時を同じくして、一のクラスに転校生が来た。
一はまた恋に落ちてしまう。

「鮫肌男と桃尻女」の石井克人監督の作品で、カンヌ映画祭のオープニング上映作品でもある。
日本ではあまり話題にならなかったようだが、国際的には話題をさらったようだ。
某映画サイトで、満足度が高かったこともあり、気になっていた作品だった。
「鮫肌」のほうは、まだ見ていないこともあって、石井作品を今回初めて見たことになる。

これぞ邦画の真骨頂ともいうべき作品で、のほほんとなれる一本だ。
ちなみに、僕の大好きな庵野秀明監督が映画俳優デビューの作品でもある。
 
▼以下はネタバレあり▼

まったく予備知識なしで見た映画。
最近は僕が見る作品の中で、話題作があまりにおもしろくないという傾向にあるので、全く知らない作品を見てみたのだ。

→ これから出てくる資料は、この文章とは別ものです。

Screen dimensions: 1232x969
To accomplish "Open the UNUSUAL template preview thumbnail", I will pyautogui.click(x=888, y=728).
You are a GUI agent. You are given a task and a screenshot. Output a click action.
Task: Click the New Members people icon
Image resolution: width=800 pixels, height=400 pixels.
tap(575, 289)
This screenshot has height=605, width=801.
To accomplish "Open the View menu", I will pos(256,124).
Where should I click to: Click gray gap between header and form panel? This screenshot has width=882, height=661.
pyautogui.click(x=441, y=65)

この映画を見終わったとき、思ったのは、これをどのように批評という形にしようか、ということだった。
映画批評という存在価値さえ否定してしまうような、そんな映画だ。
そんな肩肘張って見る必要なんかないだろう、という問いかけのような映画だ。

実際、あまり文章にすべきではないだろう。
言葉に置き換えてしまうと、とたんに色あせてしまう、それほど映画として完結されている、完成度の高い映画だ。

時間設定はおそらく現代だろう。
というのは、現代ではもう見つけることが難しいほど、絵に描いたような田舎が舞台となっているからだ。
その小さな村で起こった些細な出来事。
時間の流れ方さえ違うのではないか、と思えるほど、ゆっくりとしたペースで進む村を舞台に、縁側で何も考えずに茶をすする一家を中心に描いている。

あまりにゆったりとしたペースで進むため、一見するとストーリーなんてないのだ、と思えてしまう。
だが、そうではない。
アンチ・スタイリッシュとも言える手法にこだわった監督は、計算されたプロットとストーリーによって撮っている。
これだけテンポの遅い映画で、それらがしっかりしていなければおそらく二時間二十分を観客に集中させることは難しかっただろう。

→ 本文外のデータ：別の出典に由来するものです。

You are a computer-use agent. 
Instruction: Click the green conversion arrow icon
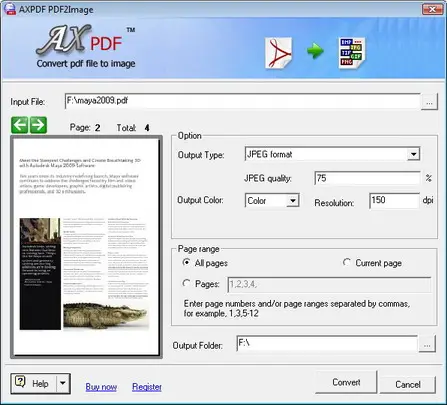(x=315, y=51)
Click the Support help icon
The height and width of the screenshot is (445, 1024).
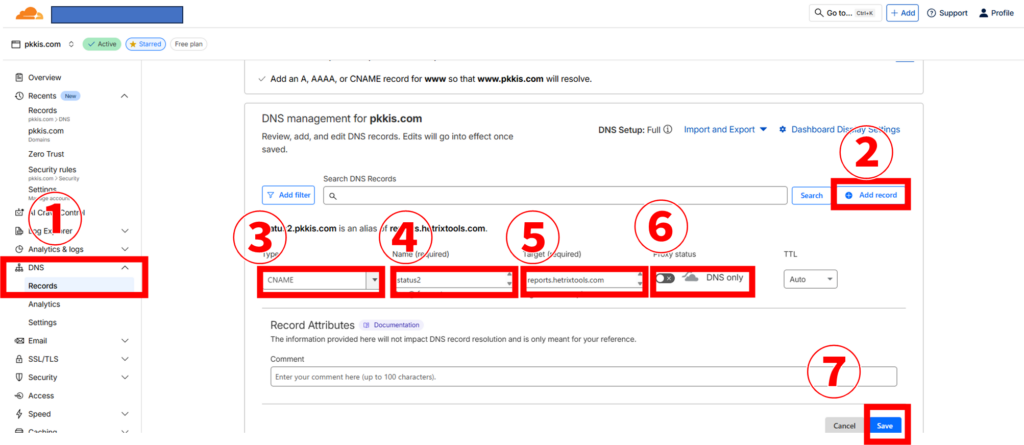point(932,13)
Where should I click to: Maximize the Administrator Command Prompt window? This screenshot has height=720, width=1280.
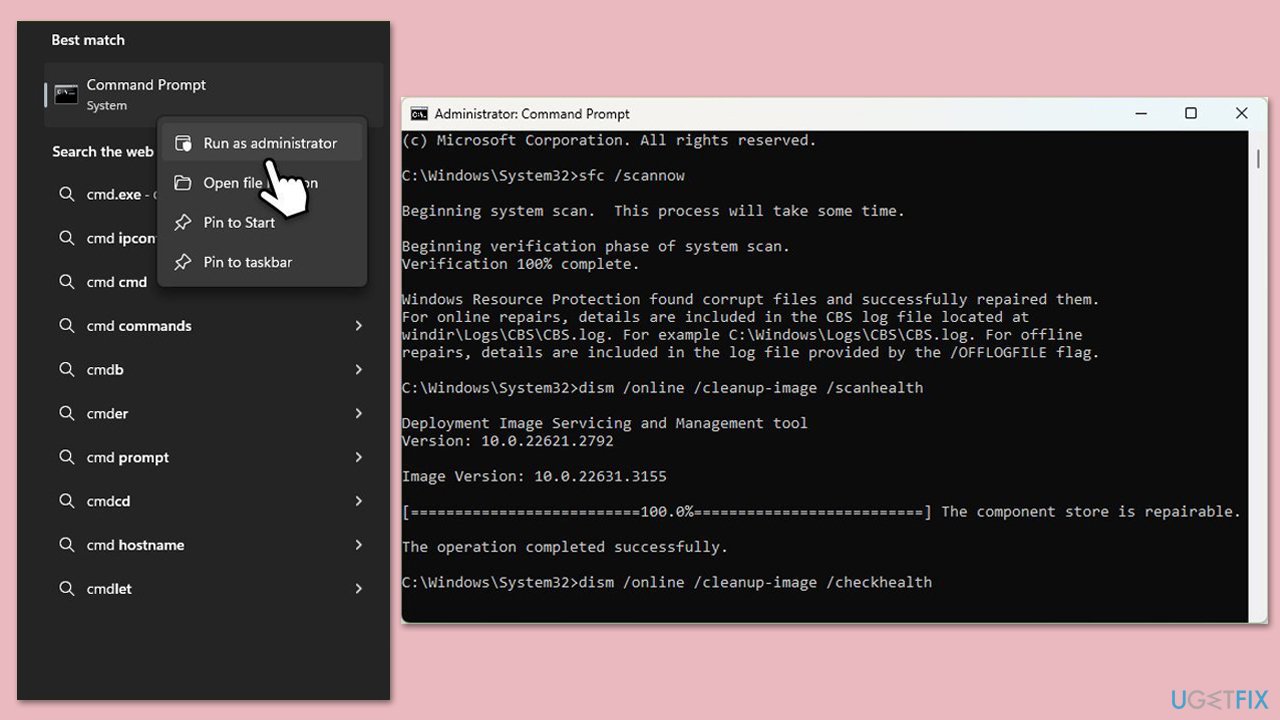click(1190, 114)
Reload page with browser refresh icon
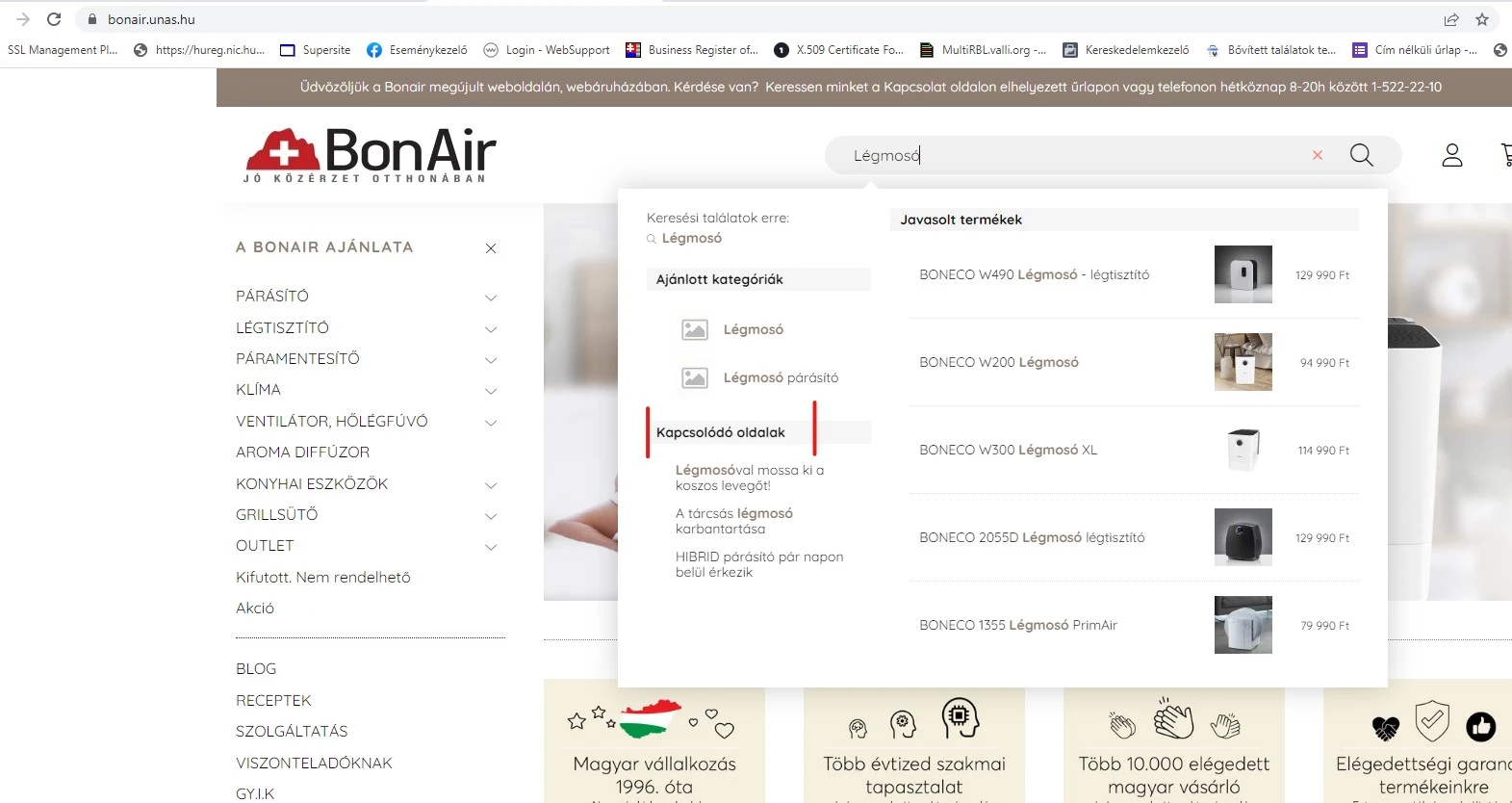 coord(54,19)
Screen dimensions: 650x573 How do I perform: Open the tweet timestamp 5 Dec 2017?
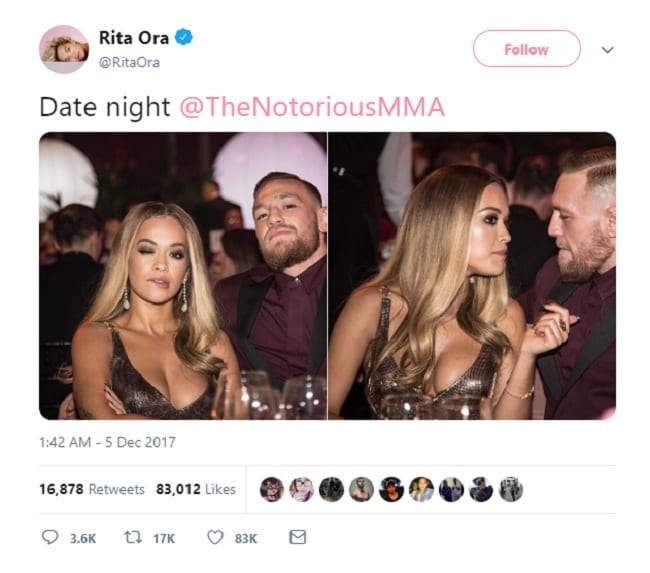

僕は、この映画の隠れた魅力は、その計算されたストーリーにあるのではないかと思う。

家族それぞれに抱えているものがあるが、共通しているのは、達成したいと思っている目標だ。
長男の一は、恋することに積極的になりたいと思っている。
長女の幸子は、大きな自分を消すために逆上がり。
浅野忠信のおじさんは、かつて告白した女性に「別れ」と「祝福」の言葉を言うこと。
母親は、一度離れてしまったアニメの世界に再び挑戦すること。
漫画家轟木一騎は、ひらめいた音楽を形にすること。
そして、祖父の轟木アキラは、家族の幸福な姿を発見すること。

そう考えると、家族の物語であると同時に、中でも中心は祖父の物語だったことに気づく。
ものすごくユーモアあふれる人物だが、家族のことを想い、ちゃんと観察していたのがアキラおじいちゃんだったのだ。

ラストで祖父は死んでしまう。
だが、その祖父は、満足そうに、仕事をやり終えたというように、静かな死に顔をしている。
彼は最期に息子の嫁の幸福な姿を発見し、描き終えたところで死ぬのだ。

この映画は家族のひとりひとりに別々の物語があり、群衆劇のように展開する。
だが、おじいちゃんという一本の線が通っているため、軸がぶれない。
ひとりひとり、別々の「幸福」「日常にある目標の達成」といったことが話題になり、テーマとなっている。
それがきちんと集約されて、一つの映画、一つの物語として惹きつける理由は、この明示されないおじいちゃんという軸があるためだ。
はっきりと明示されているわけではないが、映画として支えているのは、彼の存在だろう。

それによって映画そのものが安定した。
唐突ともいえる「山よ」やテレビの中のショートコント、不自然なくらい大きいもうひとりの幸子など、笑えるネタは多い。
だが、それが安定して「ユーモア」や「笑い」に受け取るためには、この隠れた軸があるからなのだ。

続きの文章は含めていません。